- [ESERCIZI]
1. Trascrivi dal testo sul Castello di Roccascalegna tutto ciò che va da "Non sapremo mai" fino a "l’avanzata dei Bizantini.".
2. Per ciascuna affermazione indica sì o no in base al testo sul Castello di Roccascalegna, citando testualmente le parole decisive: (a) il castello fu fatto costruire dai Bizantini; (b) l'efficienza militare della costruzione fu perfezionata tra il XV e il XVI secolo; (c) l'origine del nome del castello è certa.

- [TESTO DA LEGGERE]
▼

Castello di Roccascalegna

Il Castello di 𝗥𝗼𝗰𝗰𝗮𝘀𝗰𝗮𝗹𝗲𝗴𝗻𝗮 apre la nostra rubrica #magiadabruzzo. ❤

Il nome del Castello di Roccascalegna, avvolto nell’incertezza, deriva probabilmente dal termine “scalengia”, traducibile col significato di dirupo, burrone. Oppure da “scala lignea”, che secondo le fonti conduceva a chiocciola alla sommità della torre.

Non sapremo mai la giusta derivazione del vocabolo. Tuttavia siamo ben certi che venne fatta costruire dal popolo longobardo per contrastare l’avanzata dei Bizantini.

I longobardi, architetti dalla “penna” buona e strateghi militari dei tempi oscuri, avevano intuito la funzione che questo baluardo avrebbe svolto per molti secoli ancora.

Longobardi, benedettini, normanni, svevi, aragonesi ed angioini volevano beneficiare del riparo sicuro di un luogo appartato, per le truppe e per i momenti vulnerabili del ristoro.

L’efficienza militare della costruzione sarebbe stata perfezionata tra il XV e il XVI secolo, all’epoca dei duri scontri tra le parti Angioine ed Aragonesi.

Il Castello, nel dar riparo alle truppe armate, conosce le vicende dell’Italia post-unitaria come sede della guardia nazionale contro le gesta leggendarie del brigantaggio dei Cannone e dei Di Sciascio.

▲

- [DATI FORNITI]
▼

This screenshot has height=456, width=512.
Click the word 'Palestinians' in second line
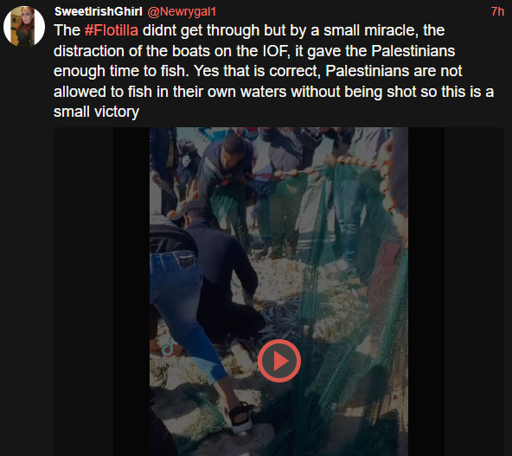(x=413, y=51)
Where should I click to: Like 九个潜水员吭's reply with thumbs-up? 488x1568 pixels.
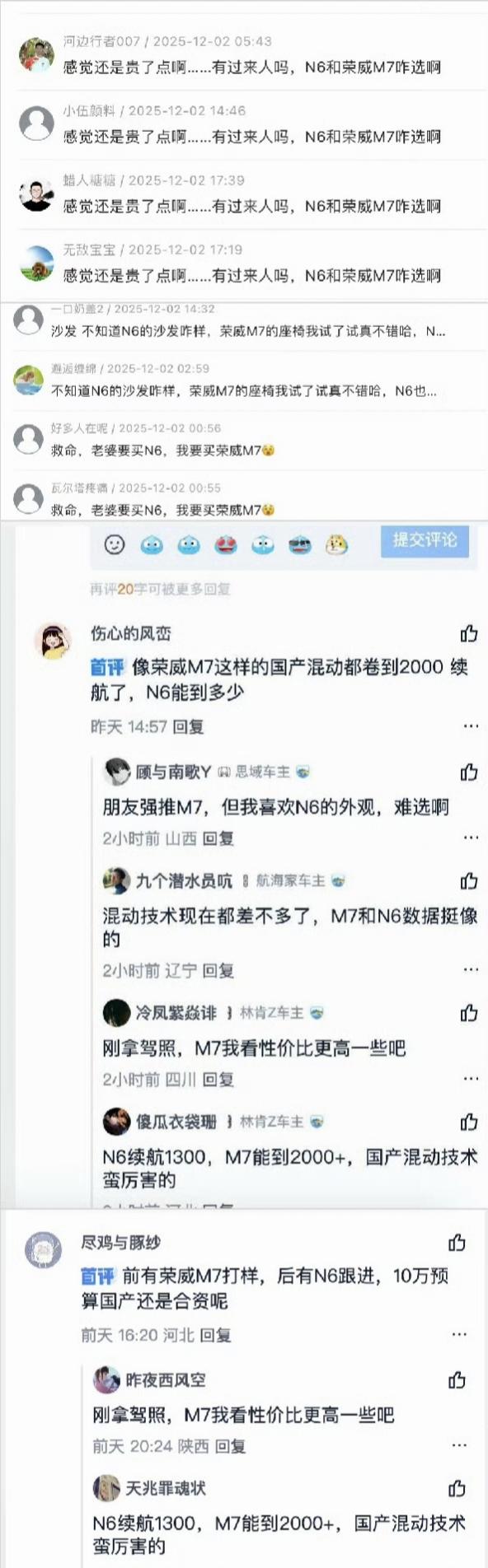click(469, 881)
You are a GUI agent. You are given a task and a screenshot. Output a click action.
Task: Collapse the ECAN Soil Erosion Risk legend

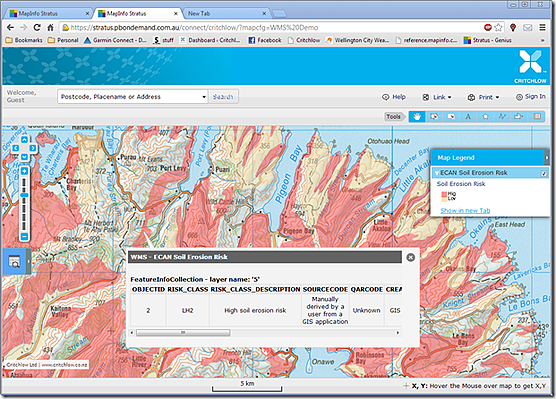pyautogui.click(x=437, y=173)
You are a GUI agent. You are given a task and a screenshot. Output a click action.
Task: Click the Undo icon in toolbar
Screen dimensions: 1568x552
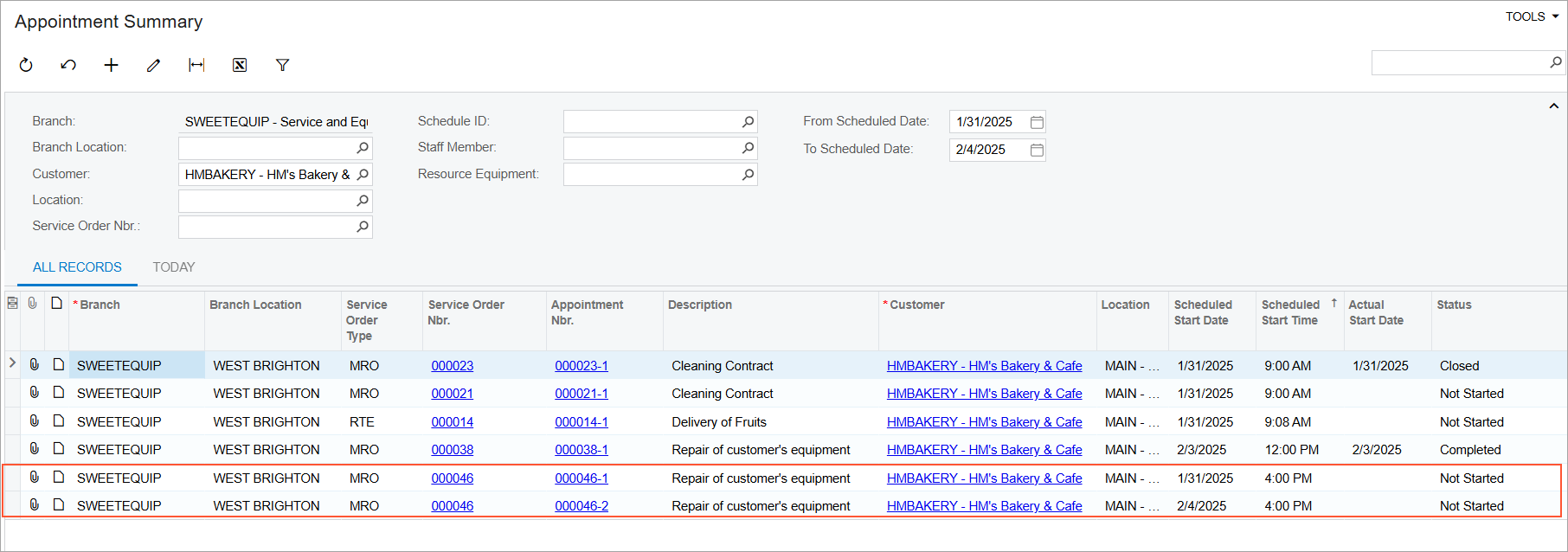[x=68, y=65]
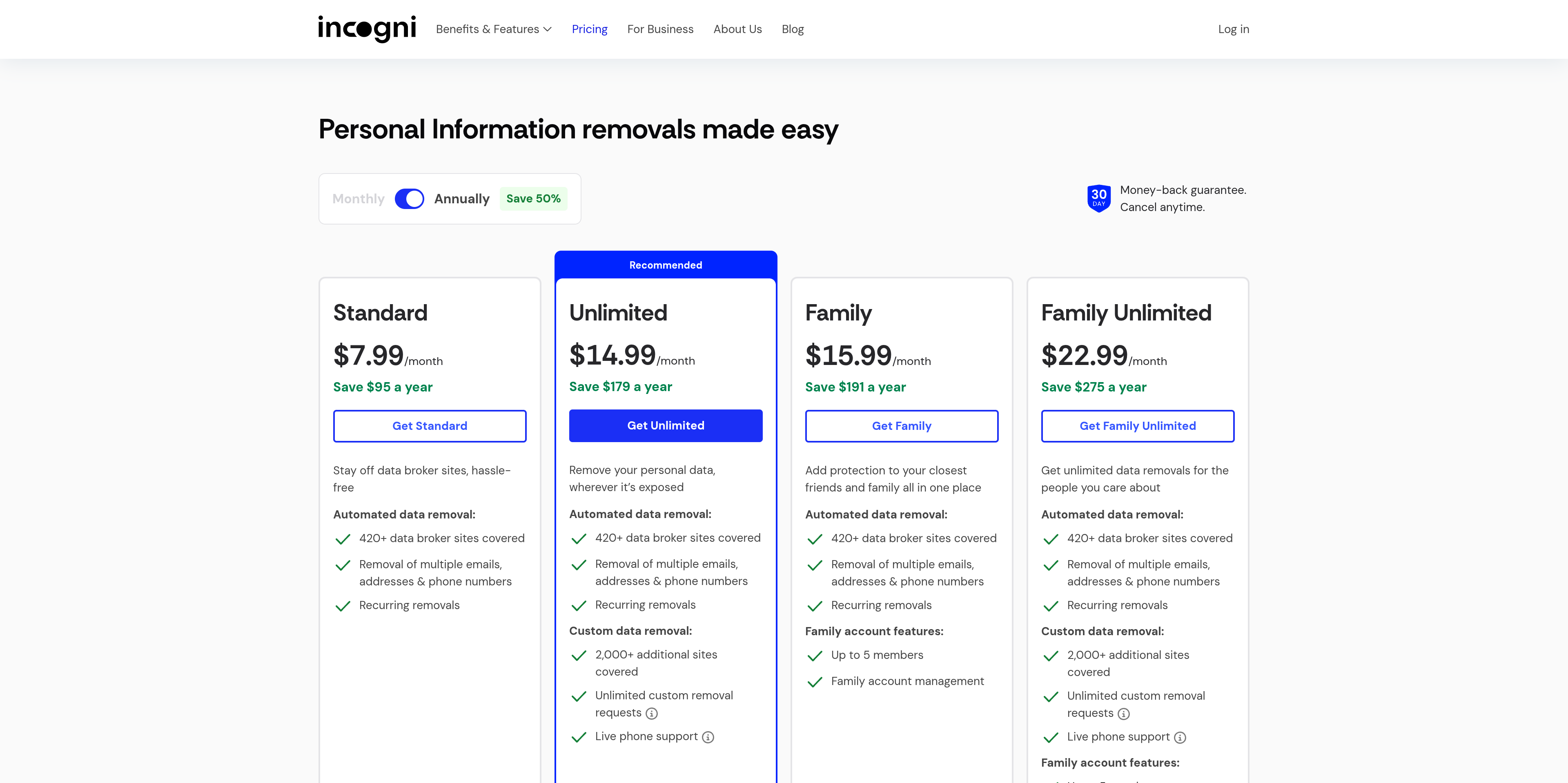Click the Save 50% badge

click(x=533, y=199)
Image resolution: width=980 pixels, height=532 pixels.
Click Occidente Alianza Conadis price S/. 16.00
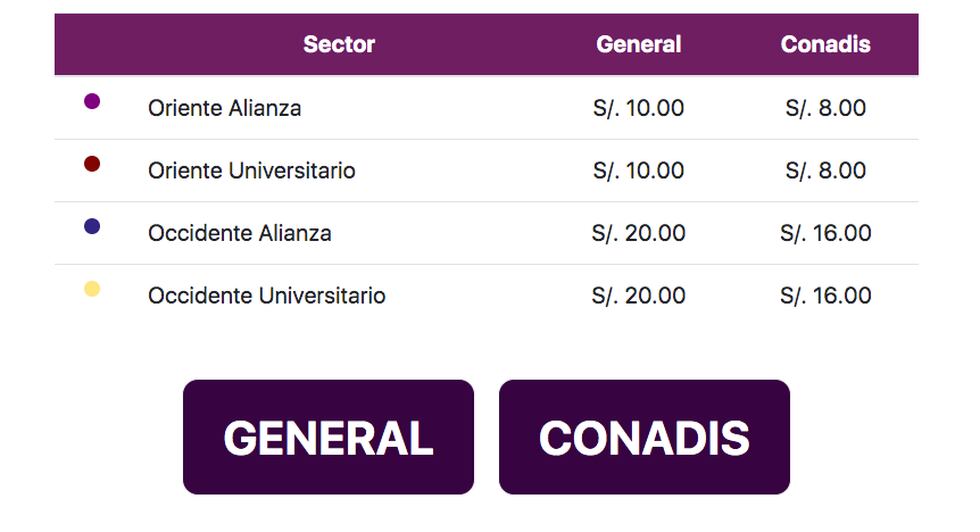click(x=825, y=233)
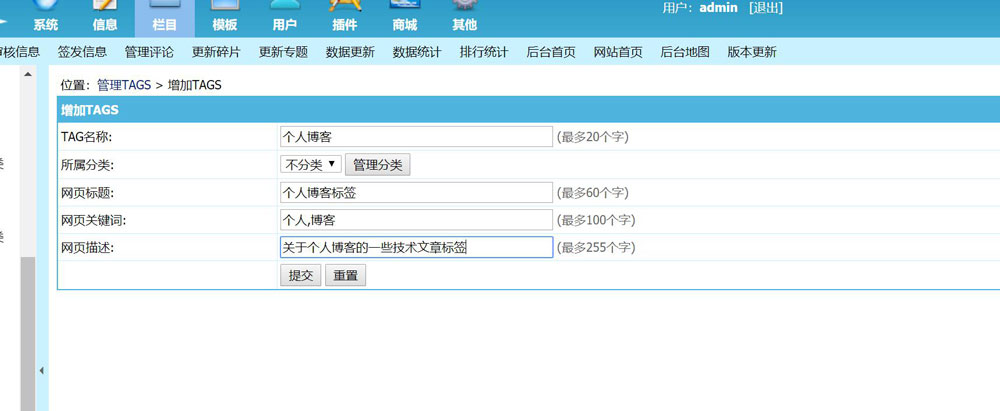Go to 管理评论 menu item
Screen dimensions: 1000x411
[149, 52]
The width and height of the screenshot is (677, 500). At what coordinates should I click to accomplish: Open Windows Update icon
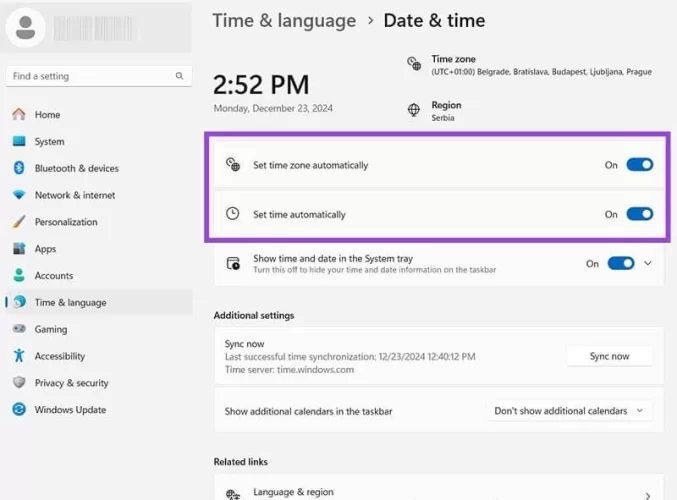(19, 410)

▲

- [SOLUZIONI PER ESERCIZIO]
1.
Non sapremo mai la giusta derivazione del vocabolo. Tuttavia siamo ben certi che venne fatta costruire dal popolo longobardo per contrastare l’avanzata dei Bizantini.

2.
(a) No: «venne fatta costruire dal popolo longobardo per contrastare l’avanzata dei Bizantini».
(b) Sì: «L’efficienza militare della costruzione sarebbe stata perfezionata tra il XV e il XVI secolo».
(c) No: «Non sapremo mai la giusta derivazione del vocabolo».